The art world never stays still. Now digital and video are the hot new forms of expression. At the Museum of Arts and Design new exhibition ‘Out of Hand‘, artists explore the hybrid world of the computer and the artist joining together to make pieces.
There’s the microphone you can talk, sing, or whistle into and create a vase-like object on the screen above. There’s the ‘white space’ to step into to make an object. I’m wearing a red shirt with a black and white vest. When I stepped into the zone, a wreath-like donut formed on the overhead screen, melding the three colors.
An organization called Shapeways from Long Island was there today, demonstrating how the make objects using a 3D printer.
I watched a couple step onto a platform and kiss. While they held their pose, a huge scanner continually scanned the length of their bodies and the platform slowly turned, so that the scan captured information from each angle. Over about a seven hour period, a 3D printer will print out a four or five inch tall, full color, plastic version of their kiss. But only if they order it from the website.
Not all the objects take that long to print, which happens in layers, resulting in a solid piece.

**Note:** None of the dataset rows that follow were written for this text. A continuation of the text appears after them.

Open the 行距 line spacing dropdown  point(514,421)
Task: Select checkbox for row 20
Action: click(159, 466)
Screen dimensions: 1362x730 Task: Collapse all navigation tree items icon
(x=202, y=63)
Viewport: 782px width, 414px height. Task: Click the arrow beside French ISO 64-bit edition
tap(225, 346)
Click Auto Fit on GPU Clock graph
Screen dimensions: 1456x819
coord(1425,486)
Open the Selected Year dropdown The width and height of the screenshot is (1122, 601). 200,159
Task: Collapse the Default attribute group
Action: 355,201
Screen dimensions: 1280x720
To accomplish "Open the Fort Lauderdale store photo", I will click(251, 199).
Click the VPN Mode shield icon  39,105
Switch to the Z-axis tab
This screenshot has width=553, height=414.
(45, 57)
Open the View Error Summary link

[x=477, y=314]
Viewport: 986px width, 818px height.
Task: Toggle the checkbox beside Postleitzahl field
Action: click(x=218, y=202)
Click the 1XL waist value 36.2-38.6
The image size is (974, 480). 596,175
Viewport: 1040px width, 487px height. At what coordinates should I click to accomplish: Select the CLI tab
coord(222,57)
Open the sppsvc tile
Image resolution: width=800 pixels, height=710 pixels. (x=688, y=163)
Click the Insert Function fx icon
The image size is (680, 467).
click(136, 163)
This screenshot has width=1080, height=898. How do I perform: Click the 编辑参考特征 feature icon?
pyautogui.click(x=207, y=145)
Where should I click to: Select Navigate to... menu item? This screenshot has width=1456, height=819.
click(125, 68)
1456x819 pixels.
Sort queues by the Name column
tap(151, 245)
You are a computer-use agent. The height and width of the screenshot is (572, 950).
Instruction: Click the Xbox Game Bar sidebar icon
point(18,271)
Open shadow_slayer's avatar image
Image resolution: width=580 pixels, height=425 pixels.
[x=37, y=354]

This intricate toy with moving pieces could be printed in only thirty minutes and cost only a few bucks.
You can also upload your own design and concept, pick one of 30 materials, including ceramics and metals, and create your own custom object. They also have a marketplace you can shop. The Shapeways tag line: “made in the future.”
A man next to me interrupted the young guy explaining the process. “You know, my dentist uses a 3D printer,” he said. “He makes the teeth right there, while you wait.”
This may indeed be the future of art… and dentistry.